While it may seem like a tree with its tall stance and long reach, Wisteria is a fast-growing vine capable of growing in many ways. Famous for its ability to cascade pergolas, archways and trellises. Wisterias drape shades of purple, pink, white and blue flowers creating a beautiful floral shelter wherever it grows.

About Wisteria 

Ordinating in Asia, Wister belongs to the legume family. The leaves and the flowers have been cultivated for centuries for teas and stems to make paper. It is essential to know that the pods produced by Wisteria are highly toxic if consumed yet the flowers remain edible. You can find Wisteria in various variations of blooms and colours. However, there are two primary varieties of Wisteria.

Chinese Wisteria – Also known as Wisteria Sinensis, Chinese Wisteria originates from China. As a more extensive variety of Wisteria with strong climbing abilities, Chinese Wisteria is known to be an invasive species across many states. Reaching up to 60 ft tall and 15 ft wide, Chinese Wisteria can also grow indoors, reaching approximately 2 ft tall as a Bonsai Tree. Chinese Wisteria is the most popular variety of Wisteria available in shades of white, blue, pink and purple, all with different scents.
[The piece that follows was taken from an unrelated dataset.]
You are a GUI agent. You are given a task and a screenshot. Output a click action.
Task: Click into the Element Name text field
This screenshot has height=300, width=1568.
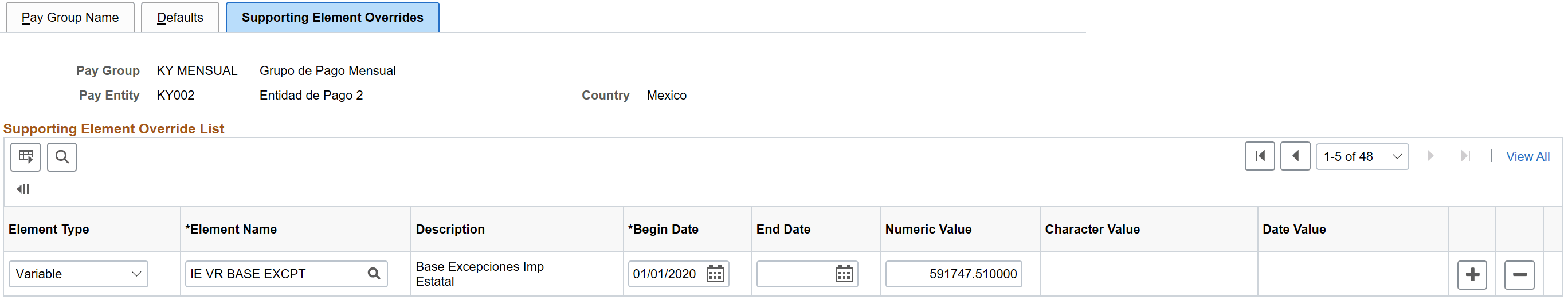274,274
Japanese Wisteria – With more prominent and more scented blooms, Japanese Wisteria originates from Japan. They grow up to 35 ft tall and 25 ft wide. Japanese Wisteria uses surrounding objects like trellises to spread. With varieties of blooms in pink, white, blue, and purple shades. With proper care, this vigorous grower can reach up to 10 feet tall in just one year. 

Planting Wisteria

Canadian Wisteria

In Canada, Wisteria can withstand a wide variety of temperatures allowing it to grow happily in zones 4 through 9. Initially, Wisteria will require protection from Canada’s harsh winters, but once matured, it will be able to take on the cold. Once planted, Wisteria can take up to 5 years to produce blooms. Beautiful Wisteria blooms can then appear for four to five weeks in and around May. Depending on the variety of Wisteria and growing conditions, a second bloom can sometimes occur in August!

Supporting Wisteria

When planting your new Wisteria vine, give your vine plenty of space from any objects you do not want it to climb on while also giving it the support it needs to grow to its fullest potential. If you choose to use a pergola, trellis or an arbour, it is crucial to ensure the structure’s weight is strong enough to host the Wisteria. A rule of thumb is to use support beams that are a minimum of 4 x 4 inches and made from wood or metal. To assist with the direction of growth, use strong garden twine while it matures to the top of your structure.

Wisteria Care

For more tips and tricks on how to grow Wisteria at home, check out the latest episode of Get Up and Growth with our President, Gord Nickel on Chek News below!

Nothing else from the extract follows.